Interesting. I lived about 25 miles from North East, PA, at that time. I remember a bit of news about that, but I didn't have time to cogitate on it, much - as noted, we had a vicious winter that year, and I was working overtime with the DPW, doing snow removal - roofs off public historic wood-framed Carpenter Gothic structues; digging out fire hydrants - most of the village was summer residents. We had about twenty elderly homeowners, and the foreman would do wellness calls and visits - and have us dig out their walks, too. Even if they couldn't walk outside in the three feet of snow on the ground, family and emergency crews needed to do so.
A few of our guys made some pocket money shoveling off some of their roofs, too, on their own time.
Reading that article, I noticed how they had to use Climb Bate Change as a hook on the story. Oh, woe is us...WE'RE GONNA BURN UP, TOO MANY SUVs! They note that was a hard winter...but, COMPARED TO WHAT.
Compared to the 1960s, of which I remember well...? Yes. After a hard winter, 1963-64, we went about eight years in Cleveland with hardly any snow. North East is about 100 miles northeast of Cleveland...the weather is more severe, different weather pattern, but not that different. They'd get as much snow as Lake County, Ohio - and it would average about five degrees colder.
They doubtless had the same snow-less winters we had in Cleveland, when I was in the first grade and not able to check national weather maps in the newspaper.

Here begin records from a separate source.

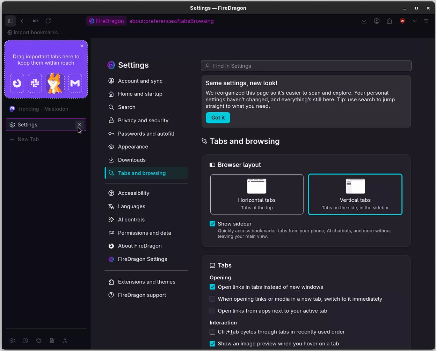Screen dimensions: 436x351
Task: Open the hamburger application menu
Action: [x=426, y=21]
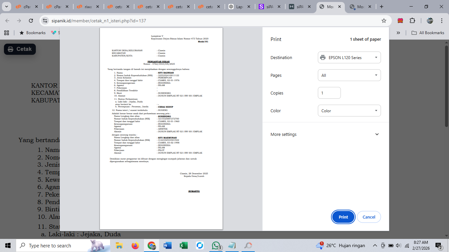Open the Pages dropdown set to All
The image size is (449, 252).
(x=349, y=75)
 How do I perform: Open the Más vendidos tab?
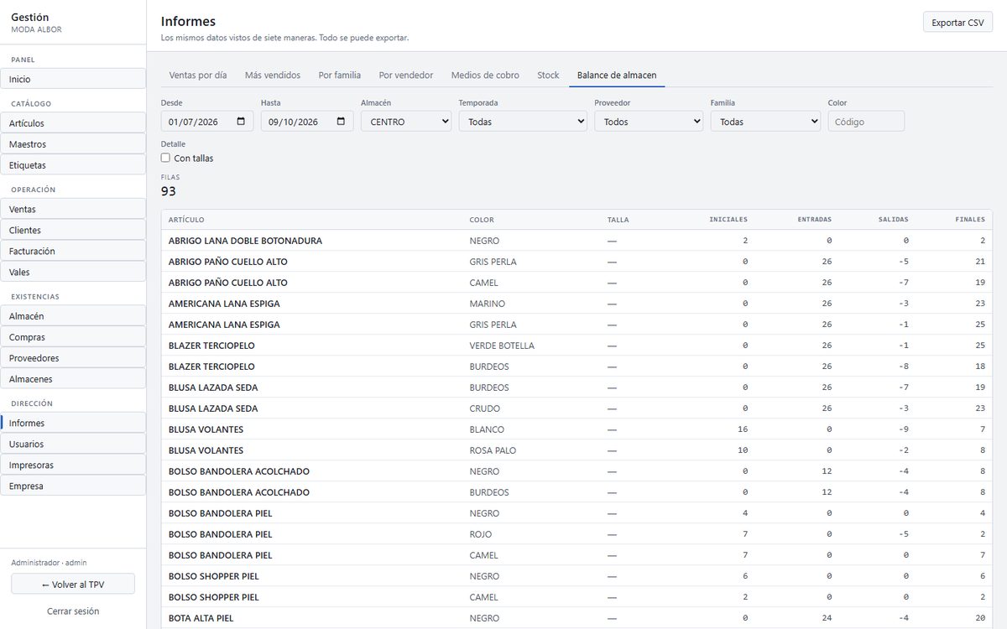[273, 75]

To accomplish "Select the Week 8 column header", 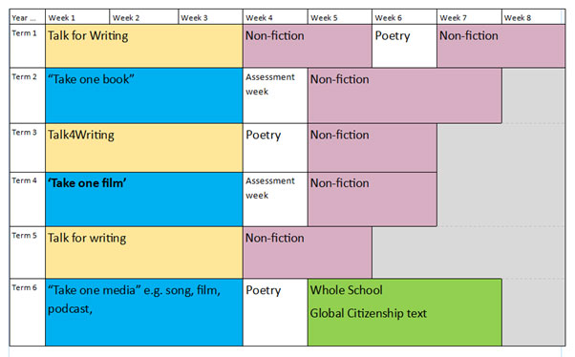I will point(534,17).
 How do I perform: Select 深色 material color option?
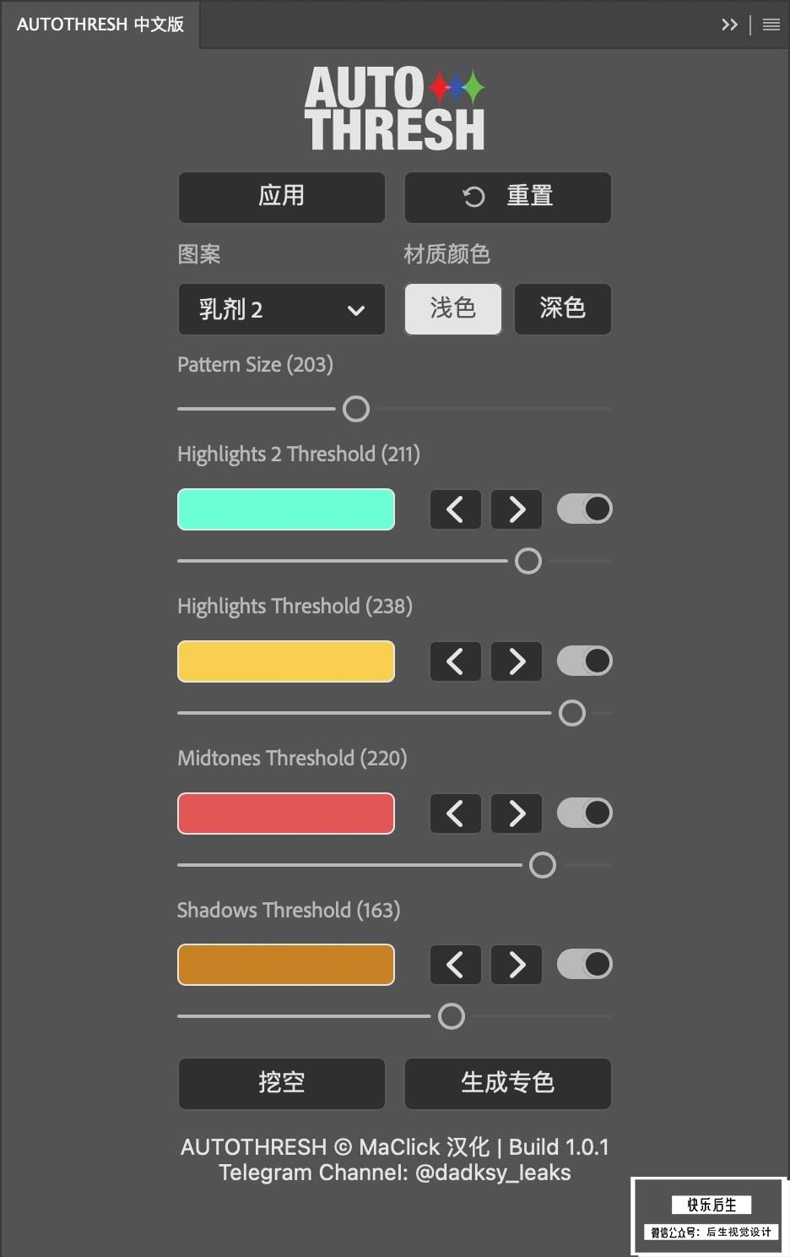[563, 309]
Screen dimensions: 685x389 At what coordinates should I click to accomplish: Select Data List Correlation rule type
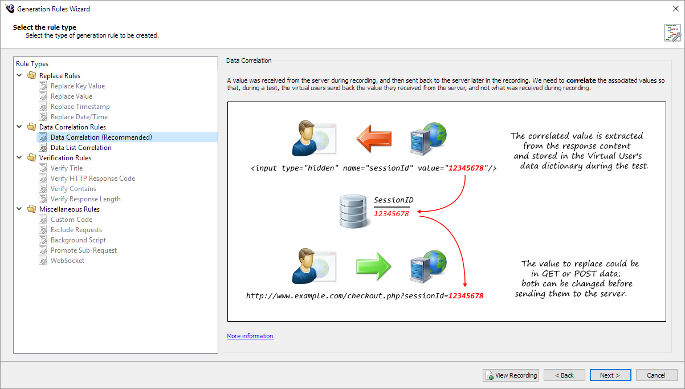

Later weather patterns follow...what they always follow. A few mild winters; then a few hard ones. Up and down. I remember a photo of Chautauqua Lake, 1952 - that was the lake my resort village was on. Typically it would freeze over about December 1.
It never froze in 1952. Were there too many SUVs at that time? Maybe it was all the coal steam locomotives. But if they solved it, why did the problem return after emissions standards in the 1970s?
Or, maybe they're counting on their readers to have neither critical-thinking skills nor personal perspectives?